Monday, March 19, 2012

What Does "Feminist" Actually Mean?

One of my Facebook friends' posts got me thinking this morning.

What does the term feminist actually mean?

Let's start with our initial gut reactions to the term. Chances are you have already felt something just by reading the word feminist in print. Maybe it's positive, maybe it's negative. Independent of its dictionary definition, the word feminist has become provocative in recent years. We'll get back to that in a minute.

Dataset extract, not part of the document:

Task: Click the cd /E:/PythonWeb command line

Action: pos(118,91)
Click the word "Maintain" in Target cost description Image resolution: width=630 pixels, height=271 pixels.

Here's the dictionary definition:

fem·i·nism

noun \ˈfe-mə-ˌni-zəm\

Definition of FEMINISM

1: the theory of the political, economic, and social equality of the sexes
2: organized activity on behalf of women's rights and interests
fem·i·nist noun or adjective

My Facebook friend posted because she gets incensed when she reads articles by people who take a pro-women's-health stance in the recent political debates on birth control, etc. -- yet these authors feel the need to state that they feel this way despite the fact that they are NOT feminists.

Somehow feminist became such a dirty word that people who arguably are feminists (at least, according to definition #1 above) feel the need to disown it.

And this is where Merriam-Webster's role ends and language becomes interesting. Dictionaries can't really capture the social, political, and historical events that give a word a particular connotation (at least, not until years later when that connotation has been well and truly set in stone, rather than being something that's still evolving).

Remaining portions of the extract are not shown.